0000350: invalid xref entries are produces if we are reusing unused object number

Notes
(0001010) hockm0bm 04-23-10 16:59	First of all, xref table is mangled: xref 225 1 0000149153 -84215045 <<<<<<<<<<< 227 1 0000149338 00000 n trailer This, however, is not the critical thing because XRef::constructXRef will succeed so we have an overview about objects positions. The reason why we fail in checkLinearized is that stream for object [2 0], which is one of the checked objects, has a bad (off-by-one actually - 117 instead of 116) length. This number is retrieved from XRef::streamEnds which is built during constructXRef. It is hard to tell whether this number is incorrectly read or the stream really has a wrong stream length.

(0001011) hockm0bm 04-23-10 17:29	I have tried to turn off XRef::getStreamEnd (by simply returning gFalse right at the beginning) to rule out bad streams length calculation (note that this code path is used _only_ for damaged documents) and checkLinearized doesn't fail then. Nevertheless we end up in the very same situation as xpdf/kpdf that only an empty page is displayed and xpdf code complains about weir page content: Error: Weird page contents Error: Weird page contents This message is printed by Gfx::display if the given object is not a stream or an array of streams. In this case we have an array and the problem is in item[8] which is Ref [225 -842150451] which is resolved to null because off generation number mismatch (the one store in XRef::entries is 2147483647). I am not sure whether this generation number is valid or whether there is a sign overflow bug in parser. Anyway, where is this document from?

(0001012) hockm0bm 04-23-10 18:53	OK, so this clearly doesn't comply to the specification: " A non-negative integer generation number. In a newly created file, all indirect objects have generation numbers of 0. Nonzero generation numbers may be in- troduced when the file is later updated; see Sections 3.4.3, “Cross-Reference Table,” and 3.4.5, “Incremental Updates.” "

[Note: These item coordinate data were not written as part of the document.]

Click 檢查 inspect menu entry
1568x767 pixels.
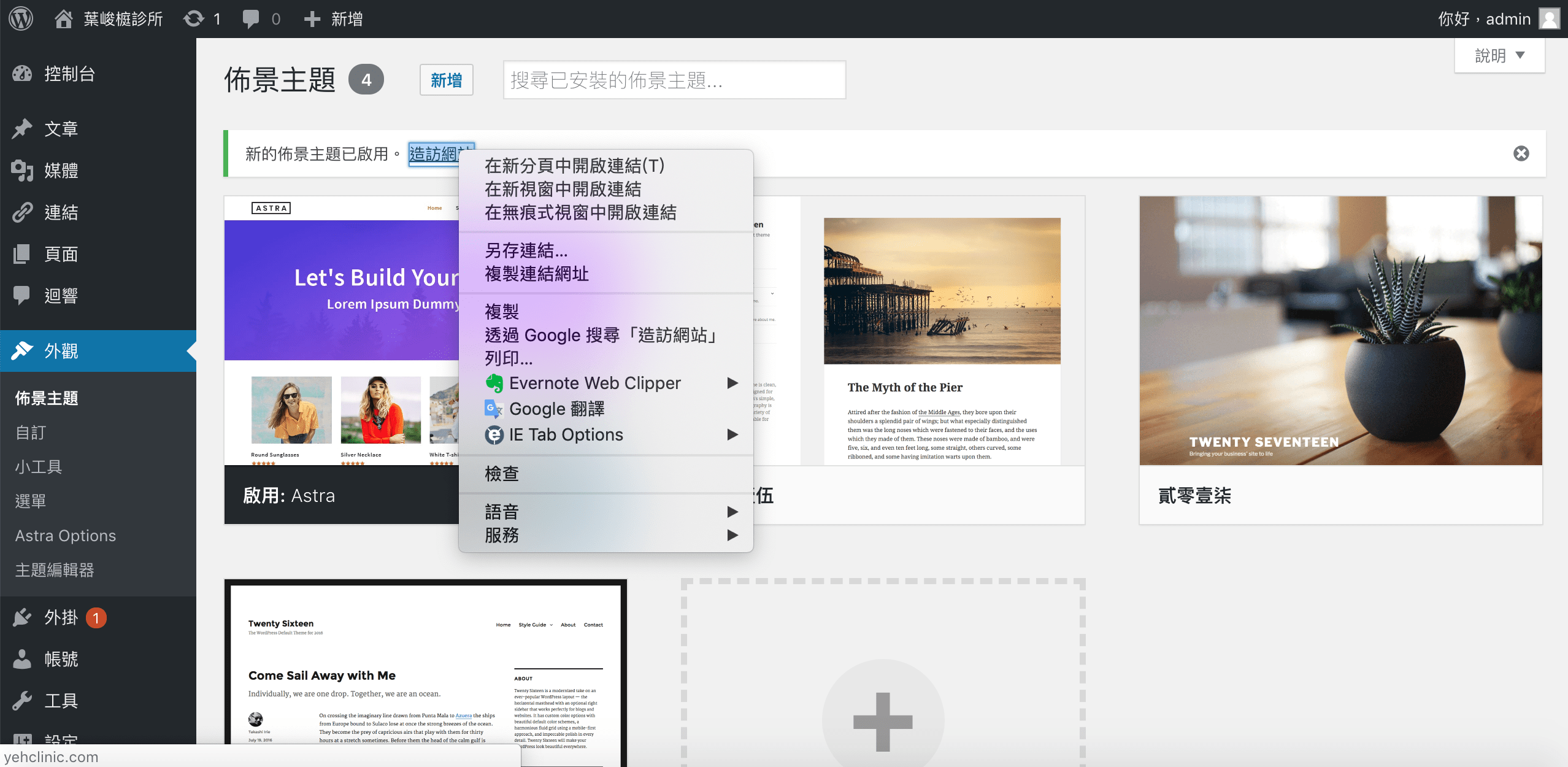pyautogui.click(x=502, y=474)
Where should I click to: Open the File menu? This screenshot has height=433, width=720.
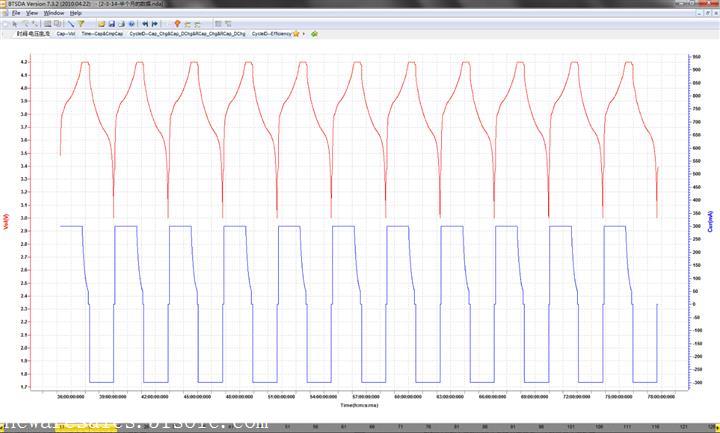pyautogui.click(x=16, y=13)
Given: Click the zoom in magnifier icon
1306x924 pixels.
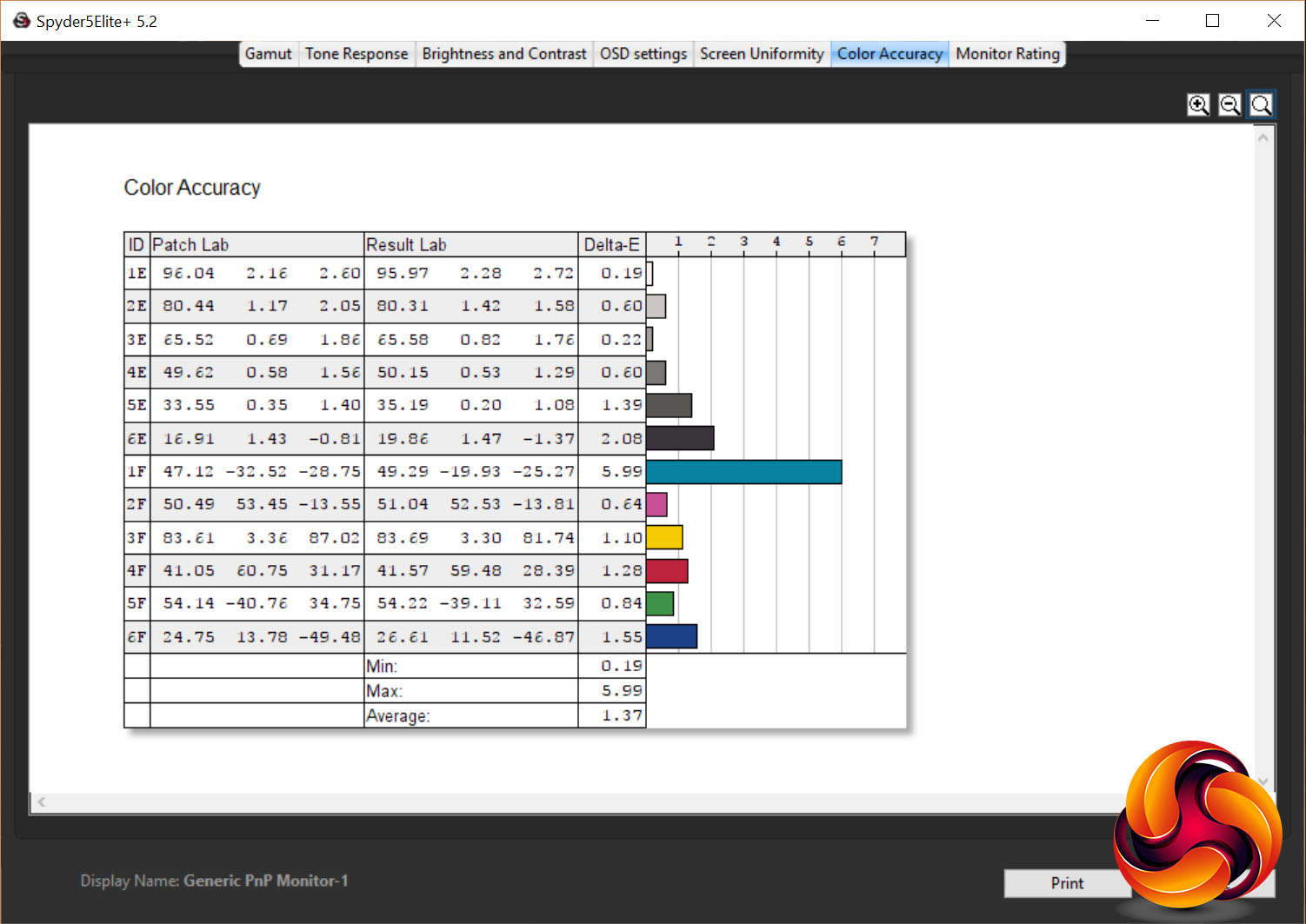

(0001013) hockm0bm 04-23-10 19:25	Ohh, wait a moment. The xref table is ignored as it is considered mangled (n or f is missing at the end of line) because XRef::constructXRef doesn't care about it and tries to build xref from all existing objects in the file. And object with num=225 has 3452816845 generation number (-84215045). constructXRef uses atoi for numbers conversion which means that 3452816845 (which doesn't fit into int type) is conversed to 0x7fffffff which is MAX_INT. Appendix C of the PDFSpecification says that Integer value is limited to signed 32b integer number. There is no mention about generation number limit thought. I am not sure whether this is something worth to be fixed...

(0001014) hockm0bm 04-23-10 19:52	If we want to hack around that then the following patch should help. Please note that it doesn't help for the document as is, because of already mentioned off-by-one in the stream length detection.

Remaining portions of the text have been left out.